No, il dibattito sulla egemonia culturale, no. Invece sì. Se la salute di un Paese si misura da quella della sua cultura, possiamo rassegnarci all'estinzione. Alcuni decenni di egemonia culturale della sinistra, mentre cattolici e liberali si rassegnavano, ci hanno portato dove siamo: a un punto (quasi) morto. La rivoluzione è stata archiviata a vantaggio di una improvvida adesione al peggior capitalismo mai visto, quello delle immense concentrazioni e del traffico di dati come reale fonte di qualsiasi guadagno. Tra l'altro, questo è ancora capitalismo? Sono in molti a credere che il capitalismo, fondato sulla concorrenza nel libero mercato, sia una cosa ottocentesca, spazzata via dalla globalizzazione e dalle crisi di sistema.

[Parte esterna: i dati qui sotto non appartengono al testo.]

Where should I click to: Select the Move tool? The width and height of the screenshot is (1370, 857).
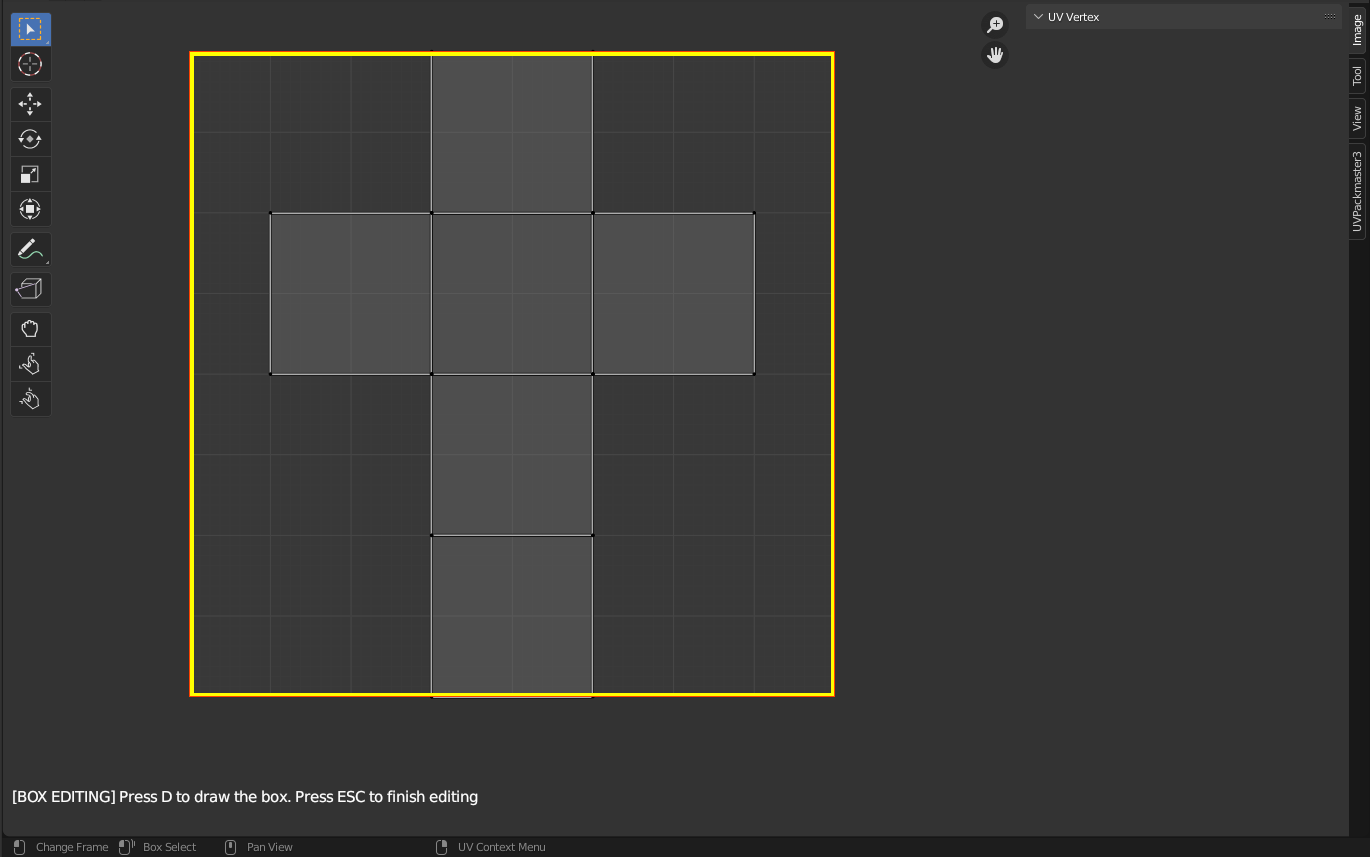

A dire il vero, è sempre esistito l'antidoto ai fuochi di paglia dei decenni in cui sembrava (sottolineiamo: sembrava) che solo la sinistra, quella allineata al Pci o quella a sinistra del Pci, producesse cultura. Non ci credete? Basta sfogliare, ad esempio, il volume collettivo (c'è anche lo scrivente tra i molti) I profeti inascoltati del Novecento con disegni di Dionisio di Francescantonio, prefazione di Vittorio Sgarbi, editore Italia Storica, per trovare un elenco per difetto di scrittori, artisti, filosofi, registi che avevano indicato la retta via. Senza distinzione politica, erano di destra come di sinistra. Pier Paolo Pasolini ci ha messo in guardia sull'omologazione da consumismo e sulla schiavitù da acquisto. Oriana Fallaci ci ha offerto un ripasso dei fondamentali su cui dovrebbe basarsi una società libera, e ha cercato di far vivere in noi l'orgoglio per quello che eravamo e non vogliamo più essere. Giuseppe Prezzolini ha illustrato i guasti dell'assistenzialismo. Leo Longanesi è stato il più lucido fustigatore della borghesia, e oggi appare una lettura fondamentale: «Il capitale ha perduto forza: è soltanto un peso da difendere: non seleziona, non raffina. Chi possiede un miliardo, possiede novecentonovantanove milioni di più di chi ne possiede uno soltanto: una differenza di zeri, fra gente che vale zero». L'eredità morale dei vecchi borghesi è andata persa: «I figli, i nipoti, i pronipoti di quei vecchi borghesi non chiedono di rimanere borghesi, non vogliono più esserlo, non vogliono più sembrarlo. Essi ripudiano la loro storia: la storia pesa loro, li annoia, li copre di polvere. La storia attira l'agente delle tasse; la storia impone dei doveri; la storia chiede anche di morire. E al borghese d'oggi, la sola cosa che gli sta a cuore è di vivere, di vivere coi quattrini, anche a costo di perderli a poco a poco, ma lentamente, dolcemente». La cultura è un lusso che la borghesia non desidera più: «Il ricco borghese, che finanzia le edizioni Einaudi, si distrae intanto risolvendo le parole incrociate: è il suo passatempo culturale».
Eppure (e qui entra in scena un altro maestro dimenticato), Sergio Ricossa
ha mostrato in Straborghese che solo la borghesia avrebbe tutto l'interesse a creare una vera cultura liberale. Il problema è che non ne vuole sapere, e infatti, politicamente, non produce nulla di significativo dal 1994.